The Red Hat Security Response Team has rated this update as having moderate
security impact. Common Vulnerability Scoring System (CVSS) base scores,
which give detailed severity ratings, are available for each vulnerability
from the CVE links in the References section.

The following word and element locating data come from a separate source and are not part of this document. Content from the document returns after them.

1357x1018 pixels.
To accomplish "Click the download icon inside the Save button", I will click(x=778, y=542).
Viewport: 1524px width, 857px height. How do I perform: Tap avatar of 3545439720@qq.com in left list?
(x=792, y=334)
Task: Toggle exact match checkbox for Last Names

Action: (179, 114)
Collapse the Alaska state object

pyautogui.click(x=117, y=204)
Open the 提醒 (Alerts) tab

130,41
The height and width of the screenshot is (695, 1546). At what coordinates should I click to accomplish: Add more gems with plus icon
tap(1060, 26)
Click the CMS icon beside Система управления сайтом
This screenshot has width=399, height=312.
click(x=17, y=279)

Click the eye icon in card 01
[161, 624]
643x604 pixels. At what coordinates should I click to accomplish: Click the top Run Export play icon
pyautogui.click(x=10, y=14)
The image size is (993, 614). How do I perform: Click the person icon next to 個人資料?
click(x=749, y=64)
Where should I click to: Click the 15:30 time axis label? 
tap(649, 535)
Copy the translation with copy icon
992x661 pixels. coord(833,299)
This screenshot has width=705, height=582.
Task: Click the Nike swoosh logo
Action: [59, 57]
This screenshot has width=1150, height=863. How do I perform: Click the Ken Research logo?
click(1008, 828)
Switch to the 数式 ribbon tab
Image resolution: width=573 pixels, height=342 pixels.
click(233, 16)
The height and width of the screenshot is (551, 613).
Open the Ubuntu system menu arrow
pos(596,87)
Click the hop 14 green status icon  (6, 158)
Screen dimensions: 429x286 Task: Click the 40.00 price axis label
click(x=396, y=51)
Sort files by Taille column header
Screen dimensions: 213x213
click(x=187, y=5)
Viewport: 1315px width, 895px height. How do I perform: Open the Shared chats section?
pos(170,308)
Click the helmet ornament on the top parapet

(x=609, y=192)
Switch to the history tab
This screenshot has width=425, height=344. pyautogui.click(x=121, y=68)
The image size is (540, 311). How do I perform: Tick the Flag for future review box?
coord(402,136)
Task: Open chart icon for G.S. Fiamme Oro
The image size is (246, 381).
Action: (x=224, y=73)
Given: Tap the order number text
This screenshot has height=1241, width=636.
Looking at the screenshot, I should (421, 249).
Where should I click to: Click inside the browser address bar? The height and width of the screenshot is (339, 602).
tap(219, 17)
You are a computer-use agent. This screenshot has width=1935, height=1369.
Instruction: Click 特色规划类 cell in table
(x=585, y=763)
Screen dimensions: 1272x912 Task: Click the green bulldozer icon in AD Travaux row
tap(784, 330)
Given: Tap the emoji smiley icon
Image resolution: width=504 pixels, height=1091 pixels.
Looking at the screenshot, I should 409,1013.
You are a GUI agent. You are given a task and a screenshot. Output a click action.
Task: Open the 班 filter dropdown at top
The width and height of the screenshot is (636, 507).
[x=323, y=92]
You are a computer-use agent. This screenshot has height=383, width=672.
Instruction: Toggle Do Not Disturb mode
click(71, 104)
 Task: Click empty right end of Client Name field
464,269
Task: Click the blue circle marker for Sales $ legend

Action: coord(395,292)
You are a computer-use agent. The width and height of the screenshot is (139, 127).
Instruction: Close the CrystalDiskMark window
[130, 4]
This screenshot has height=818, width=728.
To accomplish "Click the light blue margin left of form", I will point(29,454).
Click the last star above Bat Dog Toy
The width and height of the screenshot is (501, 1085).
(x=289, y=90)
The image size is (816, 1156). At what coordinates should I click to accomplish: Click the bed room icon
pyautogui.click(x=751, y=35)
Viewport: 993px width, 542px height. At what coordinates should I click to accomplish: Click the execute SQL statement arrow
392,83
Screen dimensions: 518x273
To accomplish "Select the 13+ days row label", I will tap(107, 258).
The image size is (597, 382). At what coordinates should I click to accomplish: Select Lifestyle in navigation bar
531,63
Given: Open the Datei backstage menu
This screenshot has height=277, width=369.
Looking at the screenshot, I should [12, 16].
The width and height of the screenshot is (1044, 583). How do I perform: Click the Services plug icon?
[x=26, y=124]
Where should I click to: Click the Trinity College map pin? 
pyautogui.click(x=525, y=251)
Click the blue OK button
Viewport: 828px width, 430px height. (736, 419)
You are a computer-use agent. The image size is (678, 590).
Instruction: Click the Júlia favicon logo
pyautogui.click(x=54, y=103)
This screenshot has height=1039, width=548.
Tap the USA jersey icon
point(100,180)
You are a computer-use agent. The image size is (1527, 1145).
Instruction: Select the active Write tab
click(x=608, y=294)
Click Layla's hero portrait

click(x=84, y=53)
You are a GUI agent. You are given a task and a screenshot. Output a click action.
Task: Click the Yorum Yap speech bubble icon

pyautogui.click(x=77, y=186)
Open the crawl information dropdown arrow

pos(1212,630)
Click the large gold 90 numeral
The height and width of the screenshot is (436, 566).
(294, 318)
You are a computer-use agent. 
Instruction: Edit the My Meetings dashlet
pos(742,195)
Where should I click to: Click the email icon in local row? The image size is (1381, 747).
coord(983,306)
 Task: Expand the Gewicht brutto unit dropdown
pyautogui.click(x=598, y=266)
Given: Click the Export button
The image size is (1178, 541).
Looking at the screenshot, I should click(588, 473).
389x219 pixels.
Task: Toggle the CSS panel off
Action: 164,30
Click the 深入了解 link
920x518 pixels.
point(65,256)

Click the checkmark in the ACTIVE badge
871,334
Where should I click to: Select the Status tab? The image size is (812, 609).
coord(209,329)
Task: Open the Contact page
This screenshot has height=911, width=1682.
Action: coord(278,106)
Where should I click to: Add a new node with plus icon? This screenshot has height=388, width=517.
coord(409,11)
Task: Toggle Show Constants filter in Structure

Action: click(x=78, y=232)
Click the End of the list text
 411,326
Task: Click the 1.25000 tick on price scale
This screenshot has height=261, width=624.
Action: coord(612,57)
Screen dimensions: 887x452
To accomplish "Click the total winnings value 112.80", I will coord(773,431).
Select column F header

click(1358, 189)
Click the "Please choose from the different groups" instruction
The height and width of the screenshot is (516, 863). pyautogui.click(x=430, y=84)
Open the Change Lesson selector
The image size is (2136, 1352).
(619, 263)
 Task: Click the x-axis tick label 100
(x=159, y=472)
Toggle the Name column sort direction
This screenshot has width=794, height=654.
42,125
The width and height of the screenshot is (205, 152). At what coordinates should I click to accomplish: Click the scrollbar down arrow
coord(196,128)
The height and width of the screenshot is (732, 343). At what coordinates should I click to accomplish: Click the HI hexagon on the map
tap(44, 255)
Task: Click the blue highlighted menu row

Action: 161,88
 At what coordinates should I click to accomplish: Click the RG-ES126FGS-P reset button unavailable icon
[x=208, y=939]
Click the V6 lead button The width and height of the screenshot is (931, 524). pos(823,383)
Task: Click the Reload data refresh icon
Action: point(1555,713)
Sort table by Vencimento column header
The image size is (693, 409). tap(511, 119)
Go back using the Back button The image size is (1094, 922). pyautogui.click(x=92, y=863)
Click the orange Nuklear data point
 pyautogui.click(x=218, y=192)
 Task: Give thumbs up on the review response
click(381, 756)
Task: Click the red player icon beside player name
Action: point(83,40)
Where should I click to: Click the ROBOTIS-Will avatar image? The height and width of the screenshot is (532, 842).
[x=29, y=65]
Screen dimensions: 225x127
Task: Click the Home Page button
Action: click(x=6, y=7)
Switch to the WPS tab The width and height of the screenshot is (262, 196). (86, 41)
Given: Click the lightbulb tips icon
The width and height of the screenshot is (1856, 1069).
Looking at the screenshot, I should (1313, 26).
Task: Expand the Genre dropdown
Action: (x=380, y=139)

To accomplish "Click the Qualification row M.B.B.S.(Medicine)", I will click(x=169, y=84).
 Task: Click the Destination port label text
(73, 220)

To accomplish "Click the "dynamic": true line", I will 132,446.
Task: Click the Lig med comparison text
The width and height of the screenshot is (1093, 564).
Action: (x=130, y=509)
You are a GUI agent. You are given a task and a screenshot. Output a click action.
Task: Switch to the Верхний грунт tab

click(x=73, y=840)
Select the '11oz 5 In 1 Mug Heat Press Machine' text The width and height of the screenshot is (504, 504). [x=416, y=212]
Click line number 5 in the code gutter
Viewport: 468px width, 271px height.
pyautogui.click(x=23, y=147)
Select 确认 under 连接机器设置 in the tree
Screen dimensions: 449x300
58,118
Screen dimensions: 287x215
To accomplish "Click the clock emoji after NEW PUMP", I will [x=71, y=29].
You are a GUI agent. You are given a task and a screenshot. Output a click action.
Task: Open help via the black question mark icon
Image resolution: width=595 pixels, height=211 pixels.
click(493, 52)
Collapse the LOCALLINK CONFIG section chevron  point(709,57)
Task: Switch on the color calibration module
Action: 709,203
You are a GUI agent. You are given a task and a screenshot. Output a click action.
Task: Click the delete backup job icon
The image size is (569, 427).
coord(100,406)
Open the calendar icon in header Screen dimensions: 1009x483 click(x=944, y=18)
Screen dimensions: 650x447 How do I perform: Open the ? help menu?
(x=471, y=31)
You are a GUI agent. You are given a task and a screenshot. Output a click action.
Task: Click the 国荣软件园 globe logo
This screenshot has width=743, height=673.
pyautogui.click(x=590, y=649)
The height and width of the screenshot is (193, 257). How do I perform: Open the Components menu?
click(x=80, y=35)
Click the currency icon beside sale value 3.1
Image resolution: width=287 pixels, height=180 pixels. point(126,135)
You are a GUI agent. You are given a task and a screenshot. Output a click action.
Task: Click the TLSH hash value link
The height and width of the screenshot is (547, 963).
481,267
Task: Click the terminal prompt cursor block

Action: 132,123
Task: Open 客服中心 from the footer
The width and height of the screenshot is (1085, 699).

Apache Tomcat is a servlet container.

JBoss Enterprise Web Server includes the Tomcat Native library, providing
Apache Portable Runtime (APR) support for Tomcat. References in this text
to APR refer to the Tomcat Native implementation, not any other apr
package.

This update fixes the JBPAPP-4873, JBPAPP-6133, and JBPAPP-6852 bugs. It
also resolves the following security issues:

Multiple flaws weakened the Tomcat HTTP DIGEST authentication
implementation, subjecting it to some of the weaknesses of HTTP BASIC
authentication, for example, allowing remote attackers to perform session
replay attacks. (CVE-2011-1184, CVE-2011-5062, CVE-2011-5063,
CVE-2011-5064)

A flaw was found in the way the Coyote (org.apache.coyote.ajp.AjpProcessor)
and APR (org.apache.coyote.ajp.AjpAprProcessor) Tomcat AJP (Apache JServ
Protocol) connectors processed certain POST requests. An attacker could
send a specially-crafted request that would cause the connector to treat
the message body as a new request. This allows arbitrary AJP messages to be
injected, possibly allowing an attacker to bypass a web application's
authentication checks and gain access to information they would otherwise
be unable to access. The JK (org.apache.jk.server.JkCoyoteHandler)
connector is used by default when the APR libraries are not present. The JK
connector is not affected by this flaw. (CVE-2011-3190)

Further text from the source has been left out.